Wherever the string "above" occurs in a line of these records, report that line.

[Opening PROVIDED ENTRIES section]

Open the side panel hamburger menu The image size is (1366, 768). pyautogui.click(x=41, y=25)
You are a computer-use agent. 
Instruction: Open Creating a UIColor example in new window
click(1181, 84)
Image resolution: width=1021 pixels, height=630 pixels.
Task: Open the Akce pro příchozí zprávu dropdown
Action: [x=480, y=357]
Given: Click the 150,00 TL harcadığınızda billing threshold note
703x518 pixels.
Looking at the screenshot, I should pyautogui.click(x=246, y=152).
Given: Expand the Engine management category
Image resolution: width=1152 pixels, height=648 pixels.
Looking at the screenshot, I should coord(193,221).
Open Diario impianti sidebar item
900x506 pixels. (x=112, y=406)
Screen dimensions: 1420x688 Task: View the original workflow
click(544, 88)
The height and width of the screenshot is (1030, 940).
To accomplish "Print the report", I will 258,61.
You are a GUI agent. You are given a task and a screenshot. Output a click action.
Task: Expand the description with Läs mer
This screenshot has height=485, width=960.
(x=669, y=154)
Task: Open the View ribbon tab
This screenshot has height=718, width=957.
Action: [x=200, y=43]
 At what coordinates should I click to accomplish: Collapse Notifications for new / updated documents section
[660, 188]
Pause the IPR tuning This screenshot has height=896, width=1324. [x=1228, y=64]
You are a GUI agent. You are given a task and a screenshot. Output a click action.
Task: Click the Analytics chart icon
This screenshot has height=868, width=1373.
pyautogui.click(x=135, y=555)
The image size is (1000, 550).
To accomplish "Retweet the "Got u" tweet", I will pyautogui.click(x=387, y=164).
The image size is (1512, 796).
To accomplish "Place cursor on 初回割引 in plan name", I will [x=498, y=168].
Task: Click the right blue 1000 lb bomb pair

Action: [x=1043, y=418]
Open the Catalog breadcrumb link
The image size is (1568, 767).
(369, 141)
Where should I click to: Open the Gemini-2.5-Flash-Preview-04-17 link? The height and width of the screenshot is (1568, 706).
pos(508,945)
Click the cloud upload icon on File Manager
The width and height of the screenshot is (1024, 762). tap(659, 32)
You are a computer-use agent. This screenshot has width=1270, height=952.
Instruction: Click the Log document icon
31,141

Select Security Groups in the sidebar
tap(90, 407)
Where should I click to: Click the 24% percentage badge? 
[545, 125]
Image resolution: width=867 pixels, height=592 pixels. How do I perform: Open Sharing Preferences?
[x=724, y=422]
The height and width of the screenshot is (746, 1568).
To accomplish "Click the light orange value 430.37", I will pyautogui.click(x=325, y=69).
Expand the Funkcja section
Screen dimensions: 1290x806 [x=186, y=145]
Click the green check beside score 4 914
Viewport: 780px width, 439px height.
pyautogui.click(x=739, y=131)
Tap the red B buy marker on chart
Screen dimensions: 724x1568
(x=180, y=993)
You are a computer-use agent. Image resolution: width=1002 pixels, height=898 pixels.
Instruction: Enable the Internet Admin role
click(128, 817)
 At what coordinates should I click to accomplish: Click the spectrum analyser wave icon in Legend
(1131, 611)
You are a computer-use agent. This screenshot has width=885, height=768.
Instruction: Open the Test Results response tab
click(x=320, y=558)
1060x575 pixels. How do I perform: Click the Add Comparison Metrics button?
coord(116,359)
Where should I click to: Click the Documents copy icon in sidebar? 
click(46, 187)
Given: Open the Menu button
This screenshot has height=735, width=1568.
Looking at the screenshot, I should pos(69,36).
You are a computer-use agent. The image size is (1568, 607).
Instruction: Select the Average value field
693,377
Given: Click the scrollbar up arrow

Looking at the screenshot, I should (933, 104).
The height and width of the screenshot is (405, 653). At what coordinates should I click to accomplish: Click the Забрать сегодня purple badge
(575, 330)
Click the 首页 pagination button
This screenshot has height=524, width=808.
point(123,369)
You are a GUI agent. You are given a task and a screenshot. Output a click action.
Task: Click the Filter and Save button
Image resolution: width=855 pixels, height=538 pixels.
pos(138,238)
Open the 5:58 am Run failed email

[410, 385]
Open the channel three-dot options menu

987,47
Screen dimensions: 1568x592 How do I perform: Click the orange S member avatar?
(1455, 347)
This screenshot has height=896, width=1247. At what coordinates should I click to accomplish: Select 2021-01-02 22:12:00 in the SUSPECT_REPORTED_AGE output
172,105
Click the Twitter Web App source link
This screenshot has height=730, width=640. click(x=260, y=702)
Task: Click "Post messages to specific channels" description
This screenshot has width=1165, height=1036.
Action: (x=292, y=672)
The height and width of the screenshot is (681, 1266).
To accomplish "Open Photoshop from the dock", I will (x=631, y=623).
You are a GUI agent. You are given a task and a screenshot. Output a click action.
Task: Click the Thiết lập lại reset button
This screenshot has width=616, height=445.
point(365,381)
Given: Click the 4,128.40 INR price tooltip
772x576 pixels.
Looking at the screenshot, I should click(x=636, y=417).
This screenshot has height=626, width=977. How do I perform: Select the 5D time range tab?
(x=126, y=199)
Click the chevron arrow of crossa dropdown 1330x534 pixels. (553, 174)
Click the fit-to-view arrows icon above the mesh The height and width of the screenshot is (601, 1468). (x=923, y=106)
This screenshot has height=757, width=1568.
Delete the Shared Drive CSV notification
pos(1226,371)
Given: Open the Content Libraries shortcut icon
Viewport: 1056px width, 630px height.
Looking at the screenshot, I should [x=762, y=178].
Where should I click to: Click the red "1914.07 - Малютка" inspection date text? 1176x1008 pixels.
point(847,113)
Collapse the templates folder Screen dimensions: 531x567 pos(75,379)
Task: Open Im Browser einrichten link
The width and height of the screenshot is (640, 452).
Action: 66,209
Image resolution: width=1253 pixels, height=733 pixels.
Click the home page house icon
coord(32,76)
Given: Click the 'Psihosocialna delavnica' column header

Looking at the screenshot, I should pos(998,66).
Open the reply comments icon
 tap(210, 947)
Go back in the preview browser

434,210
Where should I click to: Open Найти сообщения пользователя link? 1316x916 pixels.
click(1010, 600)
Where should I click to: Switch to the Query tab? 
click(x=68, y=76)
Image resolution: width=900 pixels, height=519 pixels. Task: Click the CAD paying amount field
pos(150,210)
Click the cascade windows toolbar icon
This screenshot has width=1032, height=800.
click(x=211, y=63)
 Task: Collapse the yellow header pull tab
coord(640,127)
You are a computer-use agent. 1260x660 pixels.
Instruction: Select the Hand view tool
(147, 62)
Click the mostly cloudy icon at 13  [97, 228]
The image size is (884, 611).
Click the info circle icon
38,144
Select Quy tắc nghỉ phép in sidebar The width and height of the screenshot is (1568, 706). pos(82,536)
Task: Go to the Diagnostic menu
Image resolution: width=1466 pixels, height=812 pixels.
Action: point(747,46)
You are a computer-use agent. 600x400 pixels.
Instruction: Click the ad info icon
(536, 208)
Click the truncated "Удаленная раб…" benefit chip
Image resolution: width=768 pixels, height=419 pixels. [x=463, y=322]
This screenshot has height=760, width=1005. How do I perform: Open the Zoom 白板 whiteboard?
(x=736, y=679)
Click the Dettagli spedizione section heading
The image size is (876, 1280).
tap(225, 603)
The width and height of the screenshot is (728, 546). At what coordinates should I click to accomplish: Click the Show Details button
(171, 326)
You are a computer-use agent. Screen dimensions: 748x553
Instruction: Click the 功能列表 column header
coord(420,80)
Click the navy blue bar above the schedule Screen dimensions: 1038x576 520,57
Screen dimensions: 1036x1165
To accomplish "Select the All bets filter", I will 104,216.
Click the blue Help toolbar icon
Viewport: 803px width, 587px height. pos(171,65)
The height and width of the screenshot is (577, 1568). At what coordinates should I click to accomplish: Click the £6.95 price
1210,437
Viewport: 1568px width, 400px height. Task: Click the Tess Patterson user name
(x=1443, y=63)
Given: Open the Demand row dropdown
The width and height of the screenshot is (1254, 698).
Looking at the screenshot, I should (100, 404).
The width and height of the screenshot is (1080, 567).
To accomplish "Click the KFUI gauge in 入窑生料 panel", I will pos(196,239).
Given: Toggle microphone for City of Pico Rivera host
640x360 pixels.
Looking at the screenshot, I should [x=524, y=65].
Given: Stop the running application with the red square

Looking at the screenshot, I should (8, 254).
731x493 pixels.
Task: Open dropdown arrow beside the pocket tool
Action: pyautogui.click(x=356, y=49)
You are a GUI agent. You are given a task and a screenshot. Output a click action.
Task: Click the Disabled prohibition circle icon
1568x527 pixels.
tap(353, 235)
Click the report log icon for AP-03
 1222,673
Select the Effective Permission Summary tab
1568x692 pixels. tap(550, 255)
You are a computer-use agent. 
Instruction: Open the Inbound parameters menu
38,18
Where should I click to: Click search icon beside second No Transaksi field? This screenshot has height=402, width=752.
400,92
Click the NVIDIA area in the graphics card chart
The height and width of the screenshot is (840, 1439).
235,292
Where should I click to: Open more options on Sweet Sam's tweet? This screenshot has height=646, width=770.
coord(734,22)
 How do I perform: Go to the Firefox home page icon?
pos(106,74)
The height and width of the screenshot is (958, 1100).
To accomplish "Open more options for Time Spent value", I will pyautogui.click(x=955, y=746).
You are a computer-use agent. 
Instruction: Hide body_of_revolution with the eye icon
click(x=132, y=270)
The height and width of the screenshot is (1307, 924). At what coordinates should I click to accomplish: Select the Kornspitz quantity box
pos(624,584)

[Closing PROVIDED ENTRIES section]

RESPONSE BELOW
Click the fit-to-view arrows icon above the mesh The height and width of the screenshot is (601, 1468). (x=923, y=106)
Click the navy blue bar above the schedule Screen dimensions: 1038x576 520,57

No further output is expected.